O resgate da Montanha
Aguinaldo Rodrigues
Publicado em: 13/03/2010 às 00:00 | Atualizado em: 13/03/2010 às 00:00
Da janela do 300, vi um homem alto e forte, de calça branca e camisa vermelha, caminhando com um violão pendurado em suas costas na posição diagonal. A camisa desabotoada abanava-se para trás à medida que ele caminhava em direção a uma casa noturna da Cidade Nova. O andar o diferenciava das outras pessoas que estavam ao seu lado. Movia-se de um lado para o outro, como balanço de canoa desalagada.
Ainda coloquei a cabeça para fora para me certificar de que meus olhos não me enganavam, afinal, os sentidos costumam nos iludir. Mas, não! Era o Monta! Era ele mesmo! Sim, era o Monta porque os outros que o acompanhavam também carregavam instrumentos musicais. Um segurava pandeiro; outro, um cavaquinho; o terceiro, um surdo; e o último, uma caixinha.
Monta é músico. E dos bons. Conheço-o não faz muito tempo. Fui apresentado a ele em uma roda de toadas. Fiquei impressionado com uma habilidade que possui, cuja capacidade não imaginava que pudesse existir. Monta consegue imitar a si próprio. Muda de voz, faz trejeitos nas mãos e aponta a boca, como quem assovia, e isso para caçoar de si mesmo.

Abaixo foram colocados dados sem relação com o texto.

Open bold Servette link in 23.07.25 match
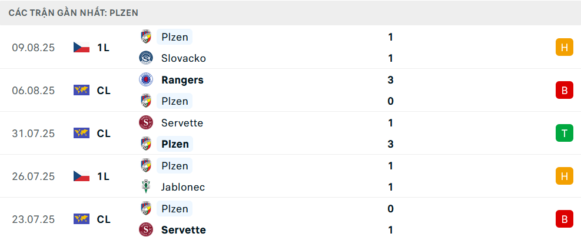The image size is (581, 240). tap(183, 230)
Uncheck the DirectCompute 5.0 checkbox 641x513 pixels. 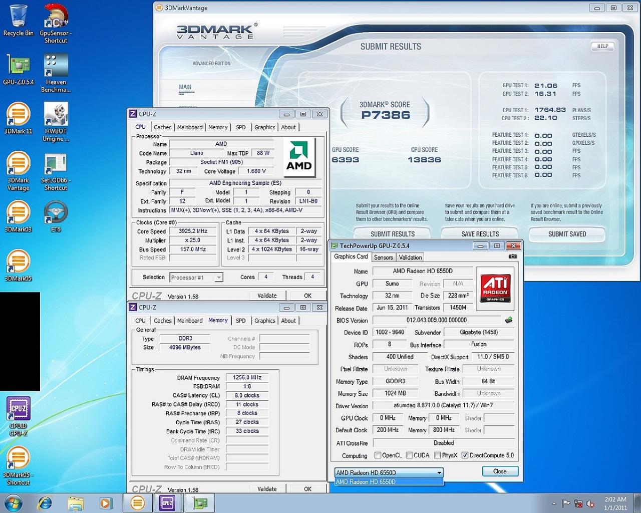(x=465, y=455)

No dia que o conheci, em janeiro passado, Monta contou a história do dia em que foi resgatar o pai, que decidiu beber em frente à igreja São José Operário, em pleno dia de novena do padre Sérgio Lúcio. Por telefone, a família foi avisada que Montanha (pai de Monta) estava jogado ao chão. Tinha virado atração da garotada, que se divertia com as músicas que ele interpretava com sua voz de tenor.

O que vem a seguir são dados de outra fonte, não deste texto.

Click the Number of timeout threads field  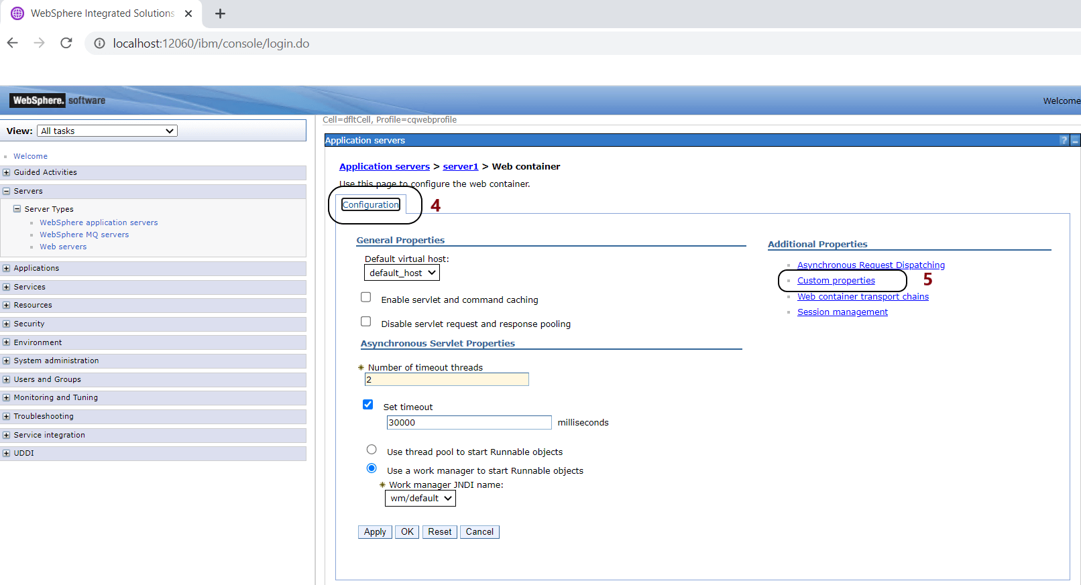(447, 380)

Os irmãos de Monta não perderam tempo. Correram para a igreja. Era verdade. Seu Montanha estava ali, estragado. O filho mais novo pediu com carinho, a filha única suplicou-lhe, quase chorando, que fosse para casa. Mas nada. Tentaram carregá-lo. Impossível. O homem fazia jus ao nome. Pesava mais de 120 quilos, quiçá mais, como fazia questão de observar meu amigo músico.
Com a missão fracassada, sobrou para Monta. Era o filho mais velho, o único que estava casado e a quem o pai sempre costumava atender. Foi escalado para tirar o pai da calçada e a família do vexame. O problema é que Monta havia acabado de chegar de uma festa. Mesmo assim, convencido pelos argumentos dos irmãos, animou-se a levar Montanha para casa.
Nessa hora, quando começou a me falar do resgate, Monta balançou os ombros, fez um biquinho na boca e relatou o diálogo que trocou com o pai:
“- Papai, vamos para casa.
O velho respondeu:
– Não, meu filho, hoje eu quero ver o milagre de São José.
Aí, eu endureci a conversa (disse ele franzindo a testa):
– Pô, pai, olha a vergonha que o senhor está ‘fagendo’ para família! Vamos para ‘caja’. Vai, pai, ‘bora’ logo.
Mas o papai riu e falou:
– Agora, que tu tá bonito, que tu é famoso, que vem querer me dar lição de moral. Olha quem está falando. Nem parece que tu bebe!
Pô, cara, eu caí do cavalo e respondi:
– O que é ‘icho’ aí?
O papai respondeu:
– Corote.
E eu continuei:
E ‘icho’ aí?
– ‘Teperabá’.
Aí, eu falei para ele:
– Então, me dê uma dose. E ficamos lá até acabar a novena.”